Re posted this on the vec c site also, very sad to hear this


----------



## bigslippy (Sep 19, 2010)

I'm lost for words..... I hope this day happens:thumb:


----------



## tzotzo (Nov 15, 2009)

thanks alzak.

A girl in fb add says is the little boys sister and the group is not made by her father.


----------



## Dannbodge (Sep 26, 2010)

I have posted a link to this on Corsa c uk. 

Horrible news and I wish you all the best


----------



## stangalang (Nov 27, 2009)

Hmmm we are not too far from Huddersfield, might see if the neighbour will get his diablo out for a few hours, poss see if he has any mates available?


----------



## Leemack (Mar 6, 2009)

They have had to stop people joining the group as its gone very big.
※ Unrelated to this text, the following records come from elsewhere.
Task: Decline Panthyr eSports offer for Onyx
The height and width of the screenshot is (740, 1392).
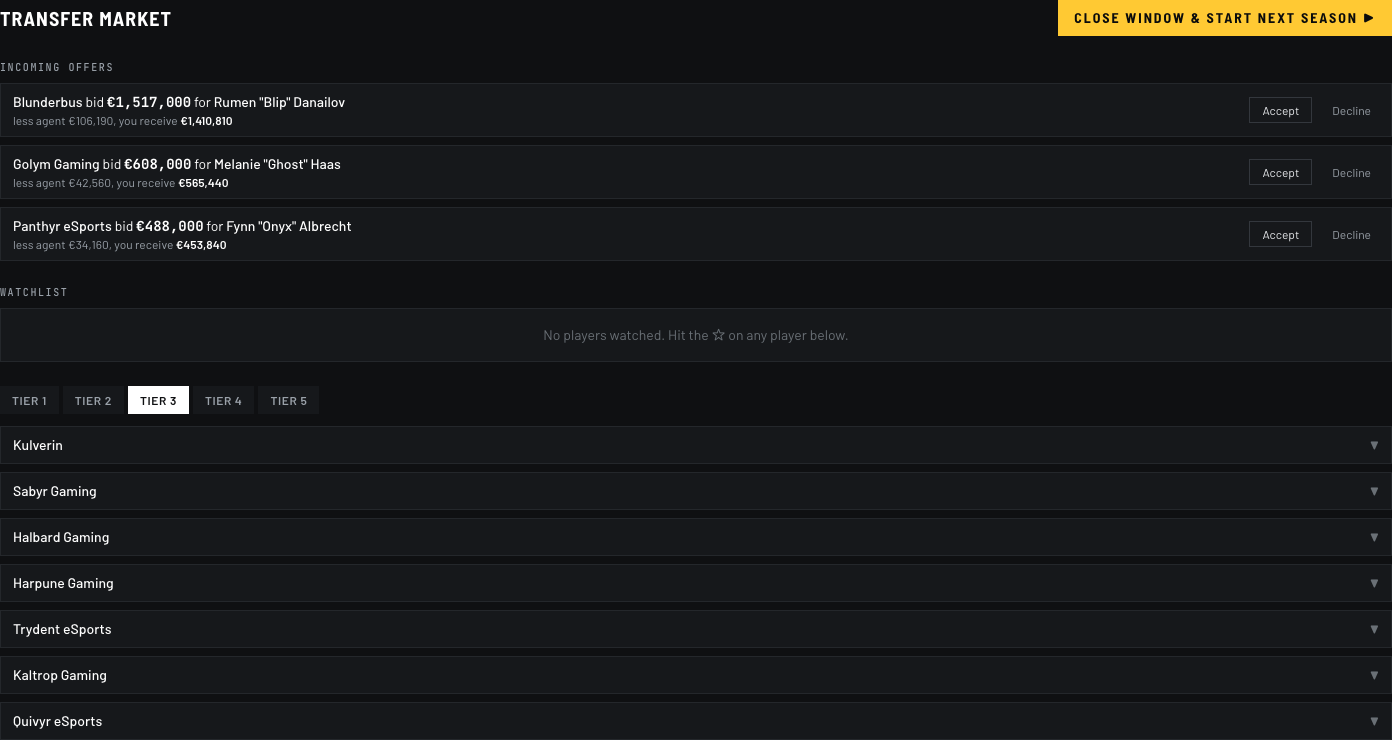Action: (x=1351, y=235)
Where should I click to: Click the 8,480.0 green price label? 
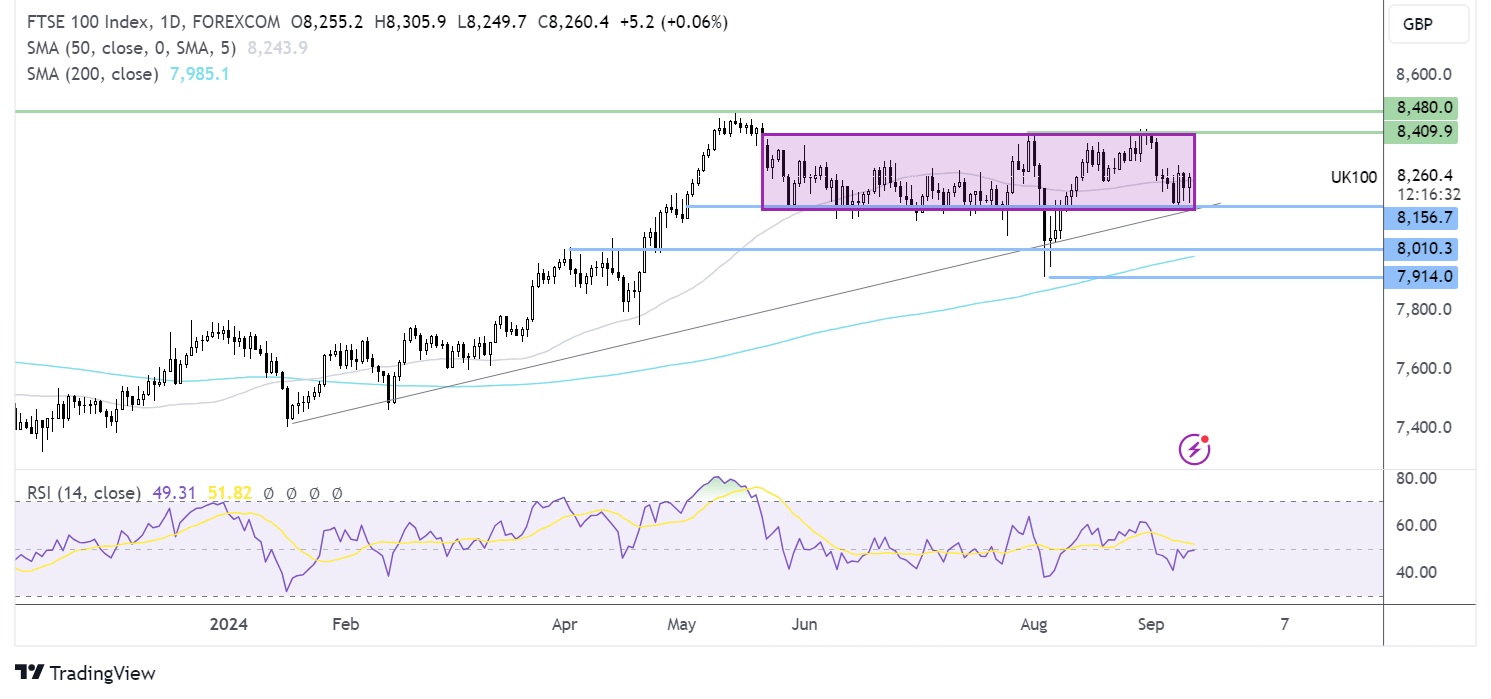(1420, 107)
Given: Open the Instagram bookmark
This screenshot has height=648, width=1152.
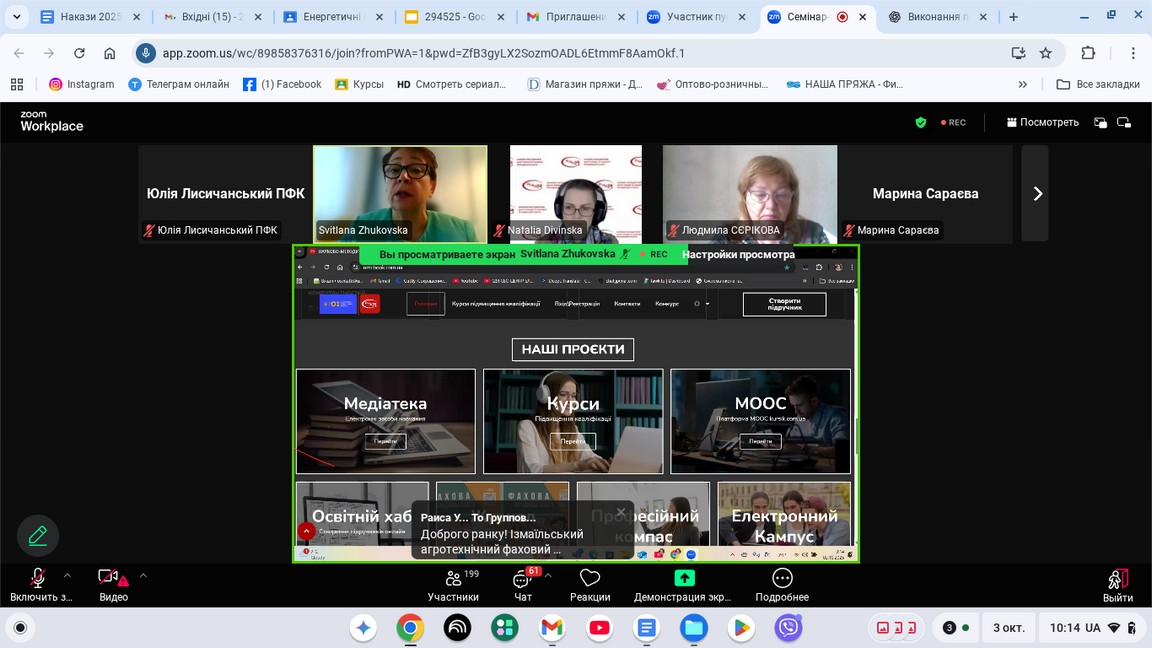Looking at the screenshot, I should tap(82, 84).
Too big i think


----------



## tzotzo (Nov 15, 2009)

its a fake group. wasn;t made by the family


----------



## Leemack (Mar 6, 2009)

That doesnt mean it fake

Seems they are part of the organising team


----------



## rob warrington (Jan 4, 2012)

yeah, the lads on vectra c have been looking at this all day and think its been limited to 1000 or 1500 cars, i would love to go though (even in my humble vectra )


----------



## 3R PROJECT (Jul 14, 2012)

Being a father of two little boys i can not fathom how can a father ever recover something like this . I just pray our Lord will take me first and give the father fortitude ,courage and comfort.


----------



## Trip tdi (Sep 3, 2008)

That's a shame, life has a funny way of folding over suddenly.

Honestly is I was closer I would of attended for this good cause and brought my car and support the young chap.


----------



## steve from wath (Dec 12, 2008)

i posted this up
looks like two in one day, huddersfield in afternoon and dewsbury in evening

http://www.detailingworld.co.uk/forum/showthread.php?t=278297


----------